If you cause an accident that damages another person's property, the Property Damage (PD) portion of your Liability insurance will pay for the related expenses. Property Damage (PD) will cover the expense to repair or replace damaged items, including other vehicles, lamp posts, houses or even a pet, up to the limits you select.
Liability insurance also will pay for your legal defense costs if you are sued as a result of your involvement with the accident.
Who needs liability insurance?
Anyone who drives a vehicle needs Liability insurance. In most situations, Liability insurance is required by law.
For-hire truckers operating under their own authority must have Liability insurance in order to obtain a filing.
Liability insurance limits and other details
Liability insurance requires you to select limits. These limits determine the maximum amount your insurance company will pay if you need to use the insurance coverage. Limits are described either as split limits or as a combined single limit.
Need vehicle liability limits above $1 million?
In certain states, we offer liability limits up to $2 million to satisfy the contractual requirements of some employers.

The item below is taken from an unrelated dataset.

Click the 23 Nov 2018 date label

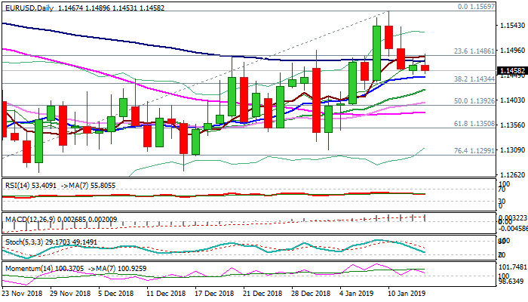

Split limits are three numbers that describe the following:
- Maximum Bodily Injury payment per person
- Maximum Bodily Injury payment for all people in the entire accident
- Maximum total Property Damage payment for all property in the accident
For example, if you choose split limits of $15,000/$30,000/$10,000:
- $15,000 would be the most your insurance would pay each person injured in an accident.
- $30,000 would be the most your insurance would pay for all people injured in the accident.
- $10,000 would be the most your insurance would pay for all property damaged in a single accident.
With a combined single limit, or CSL, only one number is used to describe the limits for both Bodily Injury insurance and Property Damage insurance. In this case, there is no specific limit per person, just a grand total maximum that will be paid for all injuries and property damage that you cause that result from a single accident.
For example, if you selected a combined single limit of $1 million, your insurance company would pay up to $1 million for all medical and injury-related bills and all property damage expenses that you caused in an accident.
Liability insurance example:
You can't stop your van in time, and rear-end the car in front of you.
The other car's bumper is damaged, and the other driver has a sprained wrist.
You have a combined single limit of $300,000 for your Liability insurance.
The Bodily Injury component of your Liability insurance would pay the other driver's $1,500 medical bill wrist X-rays.
The Property Damage component of your Liability insurance would pay the $1,000 bill to replace the other car's bumper.
Since you chose a combined single limit (CSL) of $300,000, your total Liability expenses of $2,500 are completely covered by your insurance.
Liability insurance exceptions and restrictions
Your Property Damage insurance limits cannot exceed your Bodily Injury insurance per person limits if you choose a split limit.
- If one vehicle on the policy has Liability insurance, all of the vehicles must have it.
- The selected Liability limits must be the same for all vehicles on a policy.
- Each state sets laws regarding how much Liability insurance its residents are required to have. This is known as your state's minimum limits or minimum limit requirements.
Fortunately, ReduceMyInsurance.Net knows the requirements for each state and will make sure you have at least the minimum amount of Liability insurance required to meet your state's laws.
- Liability insurance is required when a filing is on a commercial auto insurance policy.
- Minimum Liability limits of $25,000/$50,000 or a $50,000 combined single limit is required if the radius of operation is 300 miles or more.
- Extra trailers are charged a flat fee for Liability insurance.